Task list |
A: Name the labeled parts into which the abstract on the article page is divided.
B: Under which section heading does the article page place the paper?
C: Translate this sentence from the article page into French: "Radiation-driven mass loss is key to our understanding of massive-star evolution."
>> Begin Reading text
Issue |
A&A
Volume 648, April 2021
|
|
---|---|---|
Article Number | A94 | |
Number of page(s) | 8 | |
Section | Stellar atmospheres | |
DOI | https://doi.org/10.1051/0004-6361/202039972 | |
Published online | 19 April 2021 |
Shock-heated radiation-driven outflows as a solution to the weak-wind problem of late O-type stars
Institute of Astronomy, KU Leuven,
Celestijnenlaan 200D Box 2401,
3001
Leuven,
Belgium
e-mail: cis.lagae@astro.su.se
Received:
23
November
2020
Accepted:
22
March
2021
Context. Radiation-driven mass loss is key to our understanding of massive-star evolution. However, for low-luminosity O-type stars there are big discrepancies between theoretically predicted and empirically derived mass-loss rates (called the weak-wind problem).
Aims. We compute radiation-line-driven wind models of a typical weak-wind star to determine its temperature structure and the corresponding impact on ultra-violet (UV) line formation.
Methods. We carried out hydrodynamic simulations of the line-deshadowing instability (LDI) for a weak-wind star in the Galaxy. Subsequently, we used this LDI model as input in a short-characteristics radiative transfer code to compute synthetic UV line profiles.
>> End Reading text
>> Begin Stored records
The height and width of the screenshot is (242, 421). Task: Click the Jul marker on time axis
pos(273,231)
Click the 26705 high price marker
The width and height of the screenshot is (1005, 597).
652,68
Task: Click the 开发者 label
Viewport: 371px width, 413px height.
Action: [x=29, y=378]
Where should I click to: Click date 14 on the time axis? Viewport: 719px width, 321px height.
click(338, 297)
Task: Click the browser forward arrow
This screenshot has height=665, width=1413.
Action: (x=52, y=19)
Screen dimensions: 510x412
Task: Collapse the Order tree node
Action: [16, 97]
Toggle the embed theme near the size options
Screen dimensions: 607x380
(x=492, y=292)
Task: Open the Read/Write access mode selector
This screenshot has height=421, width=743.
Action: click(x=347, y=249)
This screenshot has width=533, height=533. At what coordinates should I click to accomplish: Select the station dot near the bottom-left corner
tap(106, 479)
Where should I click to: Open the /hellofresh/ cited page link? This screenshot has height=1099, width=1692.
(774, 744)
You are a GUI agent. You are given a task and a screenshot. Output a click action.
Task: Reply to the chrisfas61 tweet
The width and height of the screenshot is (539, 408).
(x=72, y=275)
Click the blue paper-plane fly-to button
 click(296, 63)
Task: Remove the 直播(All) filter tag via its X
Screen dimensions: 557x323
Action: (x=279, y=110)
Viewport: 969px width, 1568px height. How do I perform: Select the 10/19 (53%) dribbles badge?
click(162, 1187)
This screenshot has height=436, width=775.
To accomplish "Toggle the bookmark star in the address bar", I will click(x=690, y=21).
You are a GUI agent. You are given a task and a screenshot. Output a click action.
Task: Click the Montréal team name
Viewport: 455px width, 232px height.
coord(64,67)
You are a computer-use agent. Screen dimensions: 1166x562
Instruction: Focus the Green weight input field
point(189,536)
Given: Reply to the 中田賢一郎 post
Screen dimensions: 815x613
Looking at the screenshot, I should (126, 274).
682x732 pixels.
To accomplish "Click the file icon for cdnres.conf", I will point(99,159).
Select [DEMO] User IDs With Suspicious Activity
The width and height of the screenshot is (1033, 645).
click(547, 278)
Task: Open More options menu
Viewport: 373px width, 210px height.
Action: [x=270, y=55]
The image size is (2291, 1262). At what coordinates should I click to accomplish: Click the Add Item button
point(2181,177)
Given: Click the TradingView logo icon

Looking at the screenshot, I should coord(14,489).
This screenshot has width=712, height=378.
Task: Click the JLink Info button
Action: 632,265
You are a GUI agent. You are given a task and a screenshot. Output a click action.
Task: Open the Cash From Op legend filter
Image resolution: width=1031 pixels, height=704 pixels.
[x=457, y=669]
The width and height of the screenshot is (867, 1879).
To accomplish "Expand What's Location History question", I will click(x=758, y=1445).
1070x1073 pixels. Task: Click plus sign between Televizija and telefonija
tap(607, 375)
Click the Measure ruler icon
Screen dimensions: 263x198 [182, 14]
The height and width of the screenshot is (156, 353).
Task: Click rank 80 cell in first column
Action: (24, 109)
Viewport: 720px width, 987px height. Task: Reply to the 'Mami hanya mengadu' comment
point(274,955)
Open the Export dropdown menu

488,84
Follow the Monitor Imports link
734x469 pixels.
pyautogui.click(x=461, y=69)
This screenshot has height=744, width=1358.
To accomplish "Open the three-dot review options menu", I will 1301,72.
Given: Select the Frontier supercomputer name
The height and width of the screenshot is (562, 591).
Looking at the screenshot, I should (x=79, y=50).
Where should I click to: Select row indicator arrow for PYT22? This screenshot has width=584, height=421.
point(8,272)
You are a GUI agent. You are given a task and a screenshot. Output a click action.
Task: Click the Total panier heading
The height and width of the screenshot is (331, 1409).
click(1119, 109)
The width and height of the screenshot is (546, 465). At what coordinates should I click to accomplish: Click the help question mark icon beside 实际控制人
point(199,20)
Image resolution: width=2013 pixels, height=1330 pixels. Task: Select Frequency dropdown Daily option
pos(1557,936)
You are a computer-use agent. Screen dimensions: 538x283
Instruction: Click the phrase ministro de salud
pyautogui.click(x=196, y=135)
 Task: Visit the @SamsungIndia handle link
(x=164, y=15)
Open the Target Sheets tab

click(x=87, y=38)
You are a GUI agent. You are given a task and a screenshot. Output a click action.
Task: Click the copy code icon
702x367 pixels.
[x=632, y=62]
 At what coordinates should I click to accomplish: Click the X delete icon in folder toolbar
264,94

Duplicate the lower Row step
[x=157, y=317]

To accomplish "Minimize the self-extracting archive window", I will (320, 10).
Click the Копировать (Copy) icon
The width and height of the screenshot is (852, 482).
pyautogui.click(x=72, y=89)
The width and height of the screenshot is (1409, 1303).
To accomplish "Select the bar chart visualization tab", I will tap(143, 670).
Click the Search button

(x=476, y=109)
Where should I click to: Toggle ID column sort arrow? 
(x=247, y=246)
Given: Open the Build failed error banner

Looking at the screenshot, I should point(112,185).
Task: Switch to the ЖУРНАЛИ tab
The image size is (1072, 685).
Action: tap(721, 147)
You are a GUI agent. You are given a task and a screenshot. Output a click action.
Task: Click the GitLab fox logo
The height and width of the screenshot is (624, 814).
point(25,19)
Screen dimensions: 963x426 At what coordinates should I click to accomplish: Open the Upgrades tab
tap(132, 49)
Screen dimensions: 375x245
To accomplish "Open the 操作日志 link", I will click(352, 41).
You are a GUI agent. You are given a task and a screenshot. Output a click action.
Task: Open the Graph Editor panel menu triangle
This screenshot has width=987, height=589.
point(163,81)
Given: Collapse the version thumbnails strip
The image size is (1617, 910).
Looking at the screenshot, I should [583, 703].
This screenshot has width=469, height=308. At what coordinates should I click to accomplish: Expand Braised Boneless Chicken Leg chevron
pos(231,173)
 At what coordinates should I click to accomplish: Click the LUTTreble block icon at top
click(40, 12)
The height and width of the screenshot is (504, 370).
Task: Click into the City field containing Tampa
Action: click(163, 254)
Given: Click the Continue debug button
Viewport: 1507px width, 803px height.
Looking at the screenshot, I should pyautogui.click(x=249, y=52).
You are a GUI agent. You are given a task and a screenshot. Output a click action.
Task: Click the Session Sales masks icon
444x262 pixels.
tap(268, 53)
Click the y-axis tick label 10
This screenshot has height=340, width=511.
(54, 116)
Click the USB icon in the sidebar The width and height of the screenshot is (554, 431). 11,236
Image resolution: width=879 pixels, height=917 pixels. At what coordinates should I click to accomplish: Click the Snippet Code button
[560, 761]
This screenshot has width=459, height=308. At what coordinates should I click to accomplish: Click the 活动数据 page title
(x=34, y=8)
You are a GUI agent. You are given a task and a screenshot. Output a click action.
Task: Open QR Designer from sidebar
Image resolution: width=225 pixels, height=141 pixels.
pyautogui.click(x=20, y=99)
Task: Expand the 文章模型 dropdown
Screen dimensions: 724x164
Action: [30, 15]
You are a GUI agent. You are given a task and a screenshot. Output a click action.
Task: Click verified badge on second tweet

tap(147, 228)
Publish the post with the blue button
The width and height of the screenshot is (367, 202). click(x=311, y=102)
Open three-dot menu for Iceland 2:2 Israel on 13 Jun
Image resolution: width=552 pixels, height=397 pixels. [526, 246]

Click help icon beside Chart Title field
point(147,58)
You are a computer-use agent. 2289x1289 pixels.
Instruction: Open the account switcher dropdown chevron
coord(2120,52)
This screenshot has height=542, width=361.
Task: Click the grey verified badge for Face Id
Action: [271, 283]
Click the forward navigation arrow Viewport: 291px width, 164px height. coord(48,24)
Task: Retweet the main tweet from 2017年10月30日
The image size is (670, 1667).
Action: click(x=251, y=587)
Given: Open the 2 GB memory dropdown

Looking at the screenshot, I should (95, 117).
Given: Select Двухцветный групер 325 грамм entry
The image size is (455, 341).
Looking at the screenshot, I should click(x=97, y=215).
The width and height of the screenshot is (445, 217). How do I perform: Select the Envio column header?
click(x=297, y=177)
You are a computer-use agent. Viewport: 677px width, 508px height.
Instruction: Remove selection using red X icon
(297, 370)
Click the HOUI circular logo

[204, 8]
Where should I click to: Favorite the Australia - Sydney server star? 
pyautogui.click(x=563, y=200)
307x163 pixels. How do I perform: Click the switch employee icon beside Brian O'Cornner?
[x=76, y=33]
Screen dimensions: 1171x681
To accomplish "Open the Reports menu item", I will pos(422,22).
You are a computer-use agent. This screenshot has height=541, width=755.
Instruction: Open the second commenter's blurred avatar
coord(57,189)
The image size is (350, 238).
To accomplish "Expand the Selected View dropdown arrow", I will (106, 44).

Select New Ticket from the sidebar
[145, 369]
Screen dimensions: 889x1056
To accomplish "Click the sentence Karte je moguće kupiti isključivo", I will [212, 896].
>> End Stored records
Responses in order |
A: Context, Aims, Methods

B: Stellar atmospheres

C: La perte de masse due au rayonnement est essentielle à notre compréhension de l'évolution des étoiles massives.